Bu okullara çoğu gönülsüz giden öğrenciler fen ve sosyal bilimler liselerine giden öğrencilerden daha az yetenekli ve daha az zeki değil. Onlarla aynı düzeyde ama suç Milli Eğitim Bakanlığı’nda ve okulların ideolojik müfredat programında.

***

2020 YKS’ye imam hatip öğrencilerinden 238 bin 391 kişi başvurmuş. Bu öğrencilerin 39 bin 127’si lisansa yerleşmiş. Ön lisansa ise 31 bin 817 kişi hak kazanmış. İmam hatiplerden yalnızca 6 öğrenciden biri 4 senelik üniversiteye yerleşebilmiş. Bu oran Anadolu liselerinde 3.5 öğrencide, fen liselerinde ise 2 öğrencide bir kişiye düşüyor.

BirGün gazetesinden Mustafa Kömüş’ün haberine göre sosyal bilimler liseleri bu yıl da en başarılı lise türü oldu. 10 bin 85 sosyal bilimler lisesi mezunu YKS’ye başvururken bunların 5 bin 491’i 4 yıllık üniversitede okumaya hak kazandı. 1.8 sosyal bilimler mezununun 1’i lisansta okuyacak.

Fen liselerinde ise 2 öğrenciden biri 4 yıllık üniversiteye yerleşti. Sınava giren 48 bin 258 fen lisesi mezunundan 23 bin 854’ü lisans okumaya hak kazandı.

***

Meslek lisesinden sonra en çok öğrencinin okuduğu okul türü olan Anadolu liselerinden 657 bin 416 kişi YKS’ye başvurdu.

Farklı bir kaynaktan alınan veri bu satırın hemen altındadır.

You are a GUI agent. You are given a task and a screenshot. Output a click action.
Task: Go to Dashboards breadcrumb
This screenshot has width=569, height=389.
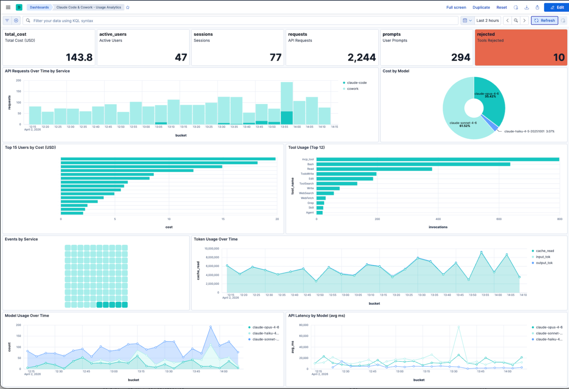coord(39,7)
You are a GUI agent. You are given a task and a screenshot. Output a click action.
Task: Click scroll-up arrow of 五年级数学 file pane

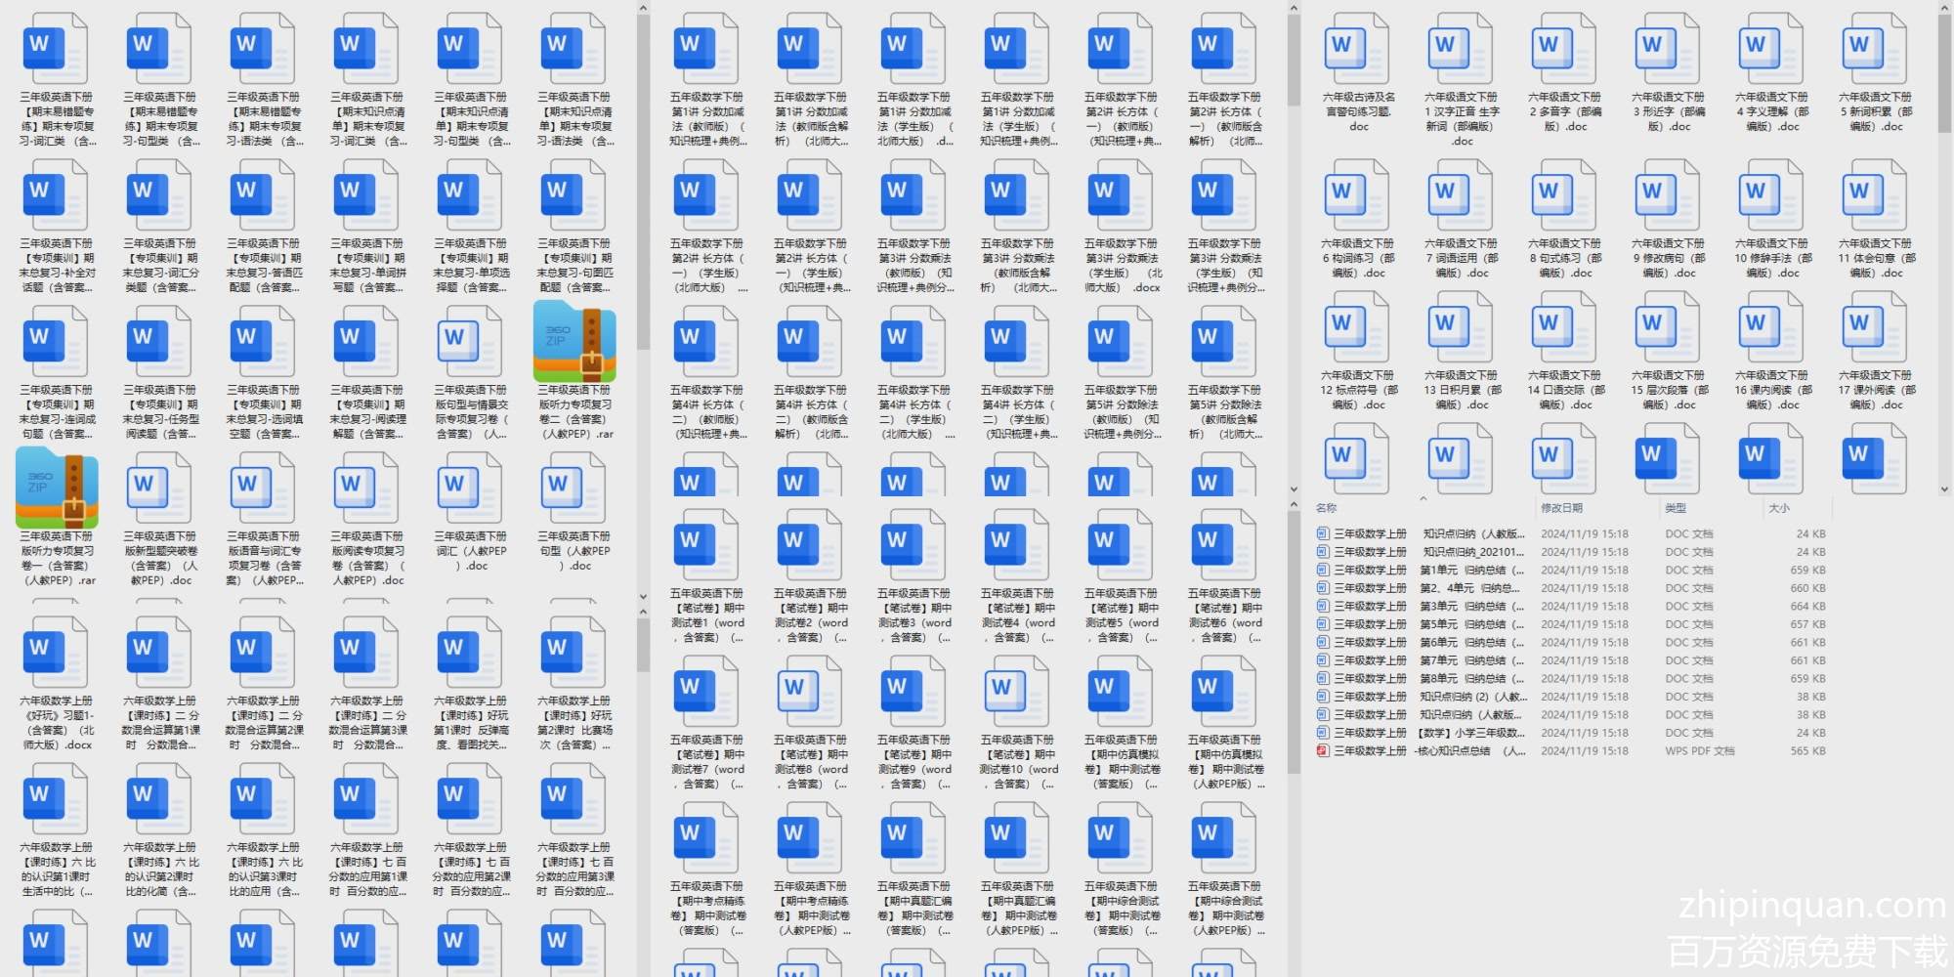[1294, 9]
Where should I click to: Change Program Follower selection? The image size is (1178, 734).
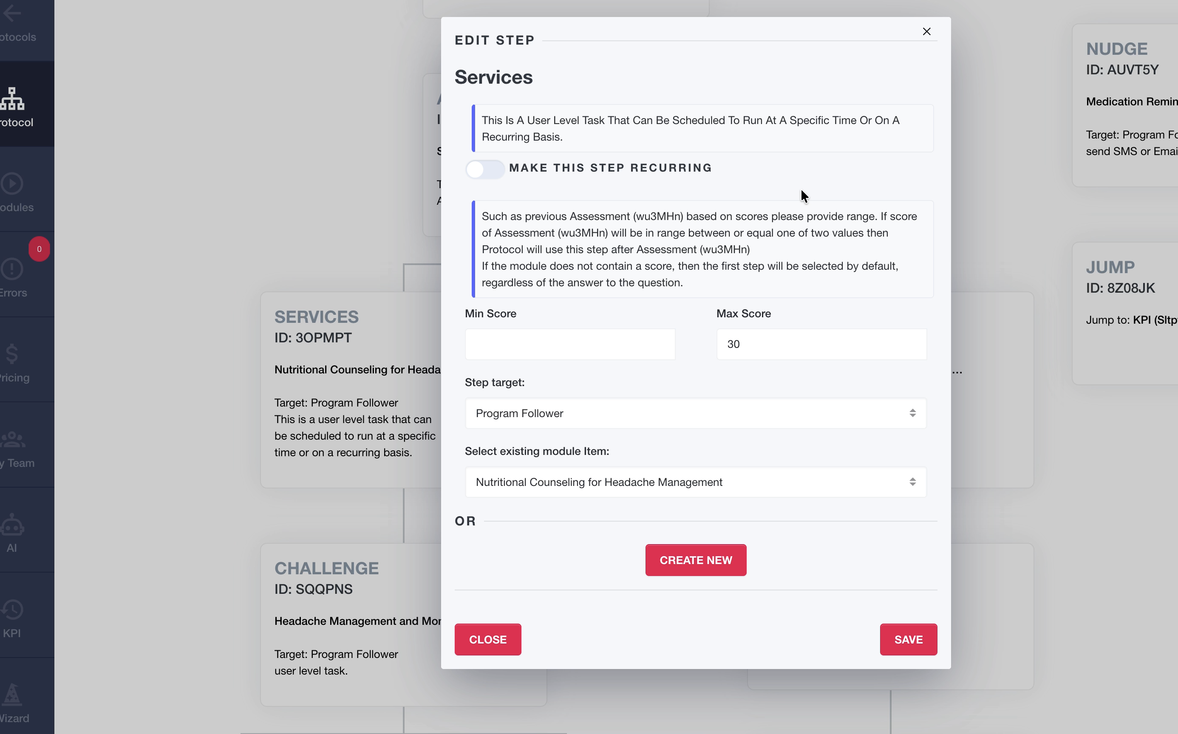tap(695, 413)
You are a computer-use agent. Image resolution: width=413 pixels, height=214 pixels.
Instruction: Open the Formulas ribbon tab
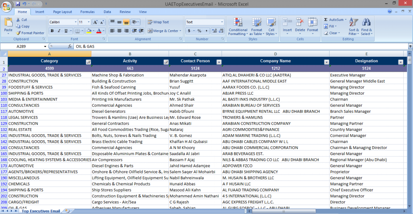point(88,12)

Bu kişilerden 183 bin 432 kişi lisansa yerleşti. Yani 3.5 Anadolu lisesi öğrencisinden biri 4 yıllık üniversite okuyabilecek.

4 yıllık üniversiteye yerleşmede en düşük oran ise meslek liselerinde oldu. Meslek lisesi türlerinde başvuran ve lisansa yerleşen öğrenci sayıları şöyle oldu:

Ticaret meslek liseleri: 41 bin 410 öğrenci başvurdu, 1413 öğrenci yerleşti.

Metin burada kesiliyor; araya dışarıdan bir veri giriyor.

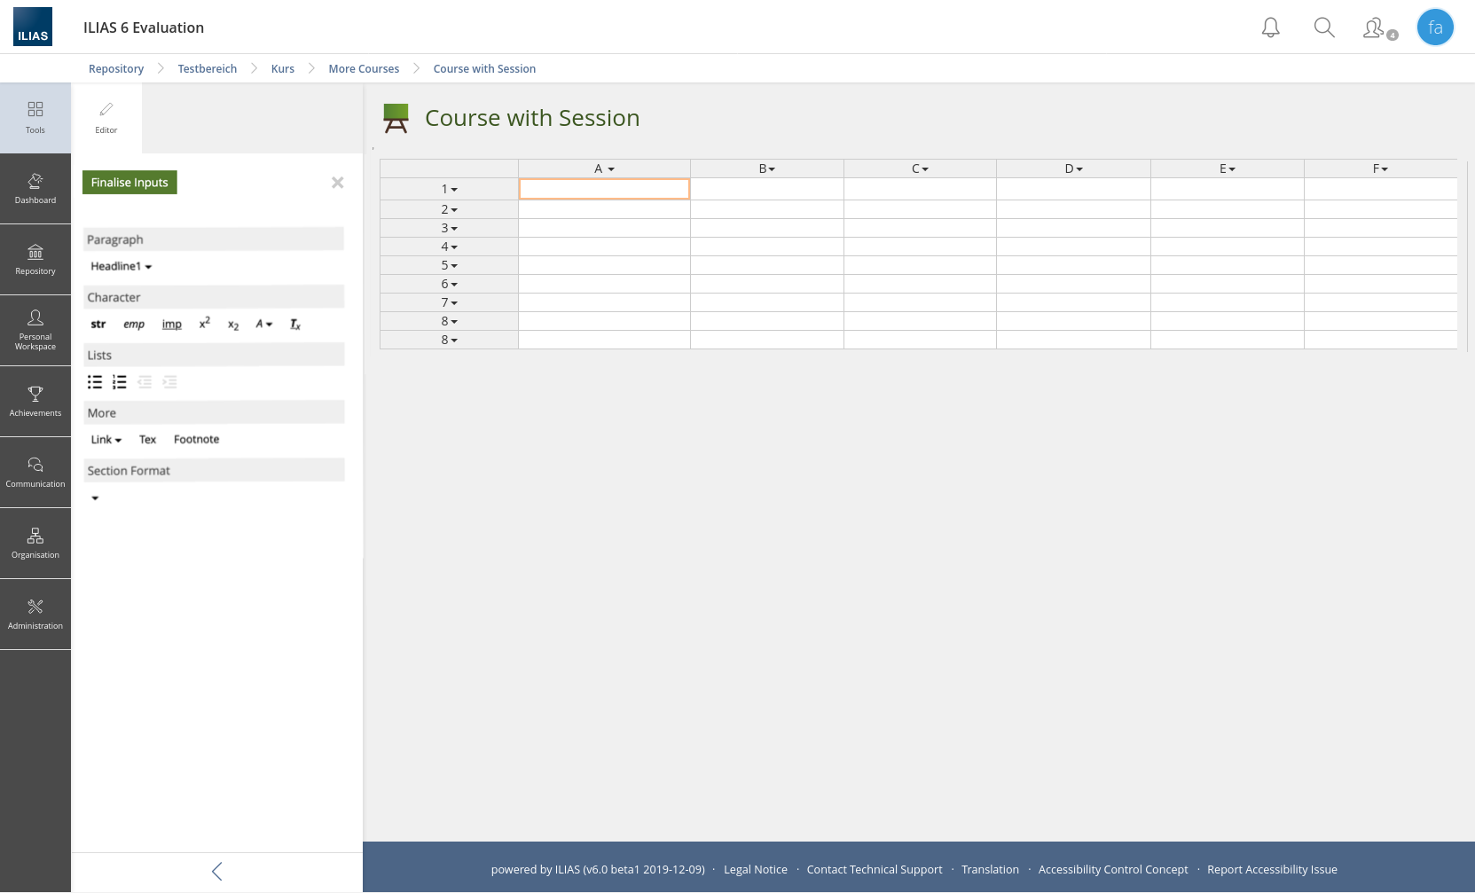Toggle strong text formatting
Screen dimensions: 1475x893
[98, 325]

Endüstri meslek liseleri: 72 bin 15 öğrenci başvurdu, 1698 öğrenci yerleşti.

Kız meslek liseleri: 43 bin 315 öğrenci başvurdu, 1734 öğrenci yerleşti.

Sağlık meslek liseleri: 39 bin 387 öğrenci başvurdu, 2 bin 537 öğrenci yerleşti.

Diğer meslek liseleri: 574 bin 575 öğrenci başvuru, 33 bin 122 öğrenci yerleşti.

***

Eğitim Sen Yükseköğretim Sekreteri Özgür Bozdoğan sonuçların MEB’in ortaöğretim politikalarının başarısızlığını gösterdiğini söylemiş. Bozdoğan göre:

“Siyasi iktidarın temel politikası öğrencileri imam hatip okullarına ve meslek liselerine yönlendirmek üzerine kurulu. İmam hatip liseleri temel lise türü haline getirilmeye çalışılıyor. Yapılan tüm teşvikler, verilen tüm desteklere ve kamuoyunda bu okulların başarılı olduğuna dair bir algı oluşturulmaya çalışılsa da gerçeklik üniversiteye yerleşme oranlarında olabildiğince açık olarak karşımıza çıkmakta. İmam hatip lisesi mezunlarının örgün lisans programlarına yerleşme oranı sadece yüzde 16.4. Bu durum, yerleşemeyen yüzde 83.6’nın ne yapacağı sorusunu gündeme getiriyor. Türlü vaatlerle ve kampanyalarla bu okullara öğrencileri aldıktan sonra yaşanan bu düşük yerleşme oranlarını ciddi bir sorun olarak görmek gerekiyor.”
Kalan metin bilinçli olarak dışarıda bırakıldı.